Uma das questões mais recorrentes que eu recebo dos leitores do Investidor Prudente é a seguinte:
Devo fazer stock picking (escolher as acções) ou investir num fundo de mercado (ETF)?
Resposta preliminar: depende! Propor aqui uma solução imperativa para todos os casos, desconsiderando a circunstância pessoal de cada leitor, seria um erro. Mas vou indicar um caminho de discernimento, sem o qual o investidor jamais terá paz de espírito.
Investir em acções?
Já todos devem saber que as acções (os títulos que garantem a propriedade de uma empresa) são o activo que melhor remunerou os accionistas nos últimos séculos…
… mas as decisões imprudentes podem gerar perdas irreparáveis.
Más decisões e perdas irreparáveis
Ainda hoje falei com um investidor que perdeu dezenas de milhares de euros num serviço de aconselhamento financeiro, através de uma casa de CFDs muito mal regulamentada (as bucket shops da era moderna, que são autênticos casinos ou casas de apostas alavancadas), e que procurava recuperar o dinheiro perdido. Há também outros que investiram em fundos de investimento e que, por desconhecimento ou desleixo, perderam (ou vão perder) grande parte da rentabilidade para as comissões de gestão (cuidado com os PPRs de acções e os seus benefícios fiscais; os custos de gestão comem-nos).
Contratar um gestor
As grandes instituições financeiras (como os bancos) e as equipas de gestão de carteiras ganham o que o cliente deixa de ganhar, mas há investidores que as procuram por vários motivos racionalmente válidos – necessidade de gerir um family office, desconhecimento total das operações em Bolsa, motivos testamentários, etc. No entanto, é muito difícil um grande fundo “bater (superar) o mercado”, por duas razões principais:
- Tamanho: ter muito capital sob gestão torna difícil a tarefa de alocar com eficiência e obter excelentes rentabilidades (não é por acaso que Warren Buffett – entre outros – obteve as maiores rentabilidades no início da carreira)
- Comissões: 2% ou 3% de comissões anuais prejudicam bastante a performance da carteira e dificultam enormemente a tarefa de superar o índice.
A esses investidores que não querem sequer abrir uma conta num intermediário financeiro (numa corretora, por exemplo, através da qual se pode comprar as acções) só posso dar uma recomendação: para delegar a gestão da carteira de investimentos a um terceiro (ou seguir a sua recomendação) é necessário não só confiar na pessoa ou instituição, mas também ter uma filosofia de investimento alinhada com a do gestor.

■ SECÇÃO DE DADOS ■
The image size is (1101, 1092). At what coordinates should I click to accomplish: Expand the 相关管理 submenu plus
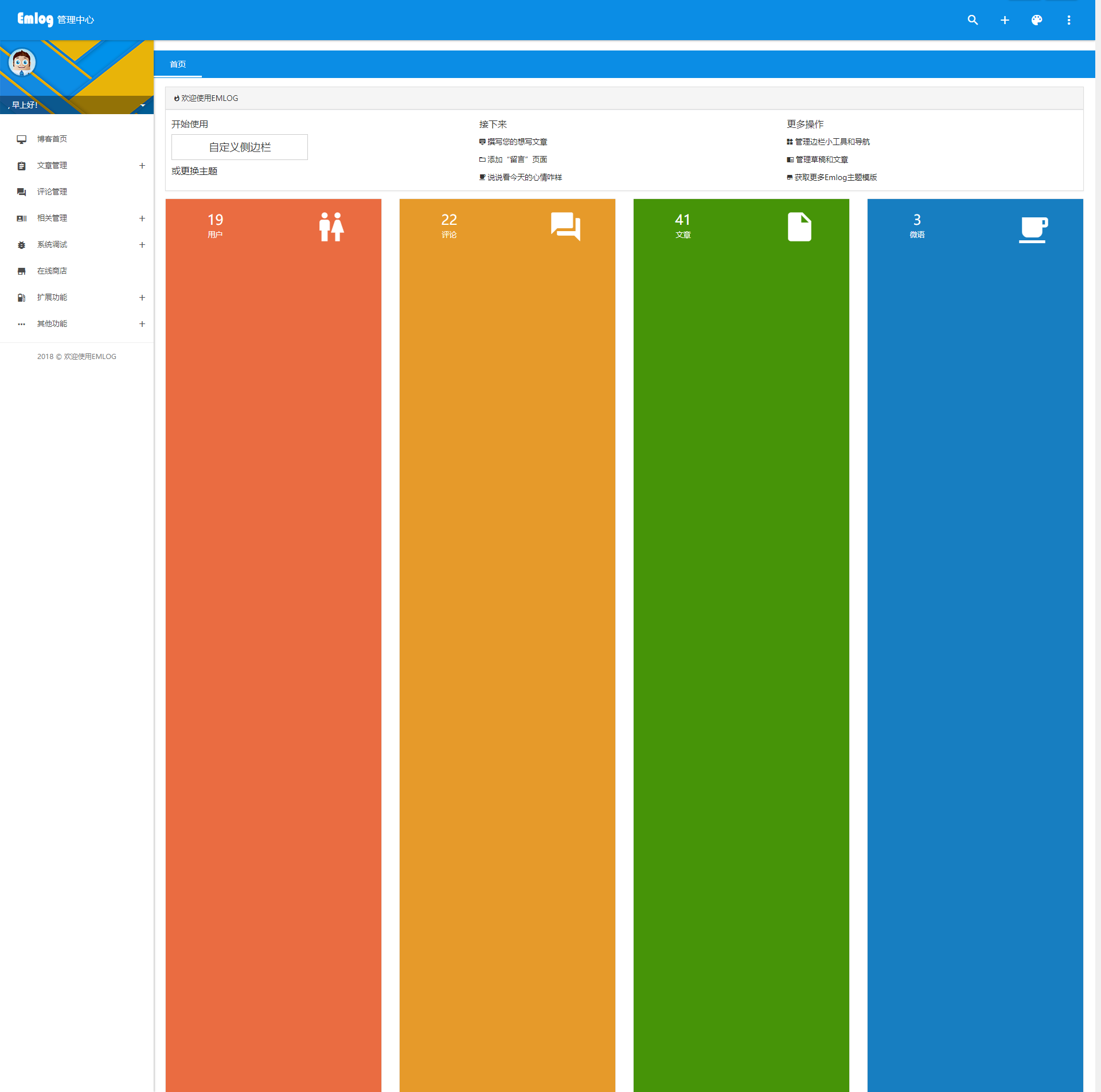click(x=142, y=219)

■ ENUNCIADO ESCRITO ■
Segundo o excerto escolhido, que percentagens de comissões anuais prejudicam bastante a performance da carteira?

■ EXERCÍCIO RESOLVIDO ■
Comissões anuais de 2% ou 3%.